Hence, India is currently the TB capital of India and to outsmart the disease, India must intercept - infection, progression and transmission.
What is TB?
Tuberculosis (TB) is a disease caused when one gets infection with TB bacilli.
It has the unique character of mimicking other diseases and hence confuses doctors, which delays diagnosis and further treatment.
Notably, the common symptom associated with Cough and blood in sputum occurs only in lung TB and there are others like Brain TB, Pelvic TB etc...
TB can affect the lungs, brain, bones, joints, the liver, intestines or for that matter any organ and can progress slowly or kill in weeks.
There are 3 distinct stages in TB -infection, progression, transmission.
Infection - Infection occurs when TB bacilli are inhaled and the Bacilli may stay in the lungs or travel to other organs.
Once infected, the bacillus persists lifelong inside an organism’s body, but lies dormant - This phase is “latent TB”.
This can be diagnosed by a ‘Tuberculin Skin Test’ (TST) and cumulatively, 40% to 70% of us are estimated to be living with latent TB.
Progression - From this dormant bacterium pool, a few germs slowly lead to the progression of disease in a time span of anywhere between 5 – 30 years.
Hence, the TB disease sets in only when bacilli become active and starts multiplying, and this phase is called “active TB”.
Transmission - Only when active TB affects the lungs do bacilli find an exit route to the atmosphere, which is the only mode of transmission.
What is the current status of TB in India?
The incidence rate of tuberculosis (TB) in India is estimated at 200-300 cases per lakh population per year, whereas it is only 5 per lakh in Europe.
Revised National TB Control Programme (RNTCP) provides for free diagnosis and treatment, but it doesn’t track incidences and there are no targets.
Estimates are that every day 1,200 Indians die of TB, a calamity rate unrivalled by any other disease and a clear indication that control efforts are failing.

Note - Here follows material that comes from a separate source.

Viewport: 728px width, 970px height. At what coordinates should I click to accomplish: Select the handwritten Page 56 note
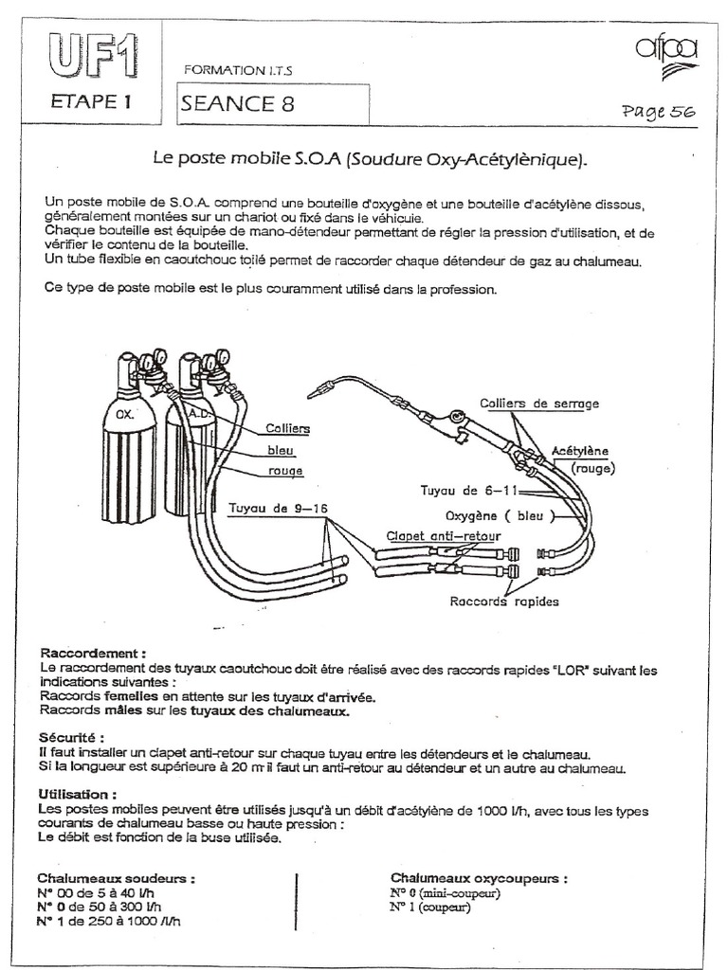[x=658, y=111]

Hence, this calls for a more robust and specific health interventions to foster a deliberate reduction of incidence to as low as practicable.
What are the challenges?
While curative treatment is the patient’s urgent need, it will not control the spread of TB as germs already gets spewed due to delayed diagnosis.
As cough is a very common symptom, TB isn’t suspected until other treatments have failed, which delays targeted treatment.
Inclination to self-medication thought pharmacies, where patients don’t see a doctor until thing get complicated is another worry in India.
Additionally, according to RNTCP guidelines, testing is done only after two weeks of consistent cough, which results in the loss of precious lead time.
Also, 70% of people seek treatment in the private sector and as the mandatory reporting system for TB isn’t rigourous – incidences might be underestimated.
Hence, strengthening public-private sector health partnership and establishing efficient primary health care services is essential for early diagnosis of TB.
What is the way forward?
Dealing with TB requires mass initiatives - health professionals, policy planners and administrators and the public must come together to solve it.
Prevention - Public education on TB and its prevention must replace ignorance and misconceptions that are presently prevalent.
While dealing with the disease after onset is difficult, it is easier prevent transmission and infection by healthy public etiquettes.
TB cases can be greatly reduced if basic health sensitiveness of not spitting in public and “mouth covered cough and sneeze practices” are adopted.
Notably, a person with “Lung TB” disseminates TB bacilli over several weeks and by the time dissemination stops, it would’ve already affected many others.
To block transmission, treatment should begin as soon as symptoms show up, which will effectively bring down incidences.
Treating latent TB - Drug treatment of “latent TB” is an option and it has been recommend for all children in the 5-10 age group to be screened for TST.
Treatment of latent TB will prevernt its progression to active TB and consequently bring down the “Annual Risk of Tuberculous Infection” (ARTI).
While these will take as much as 2 to 3 decades, this is the only way to acheieve sustained reduction of TB incidences and a start has to be made now.
Any further delay can be catastrophic as the TB microbes are increasingly becoming multi drug resistant.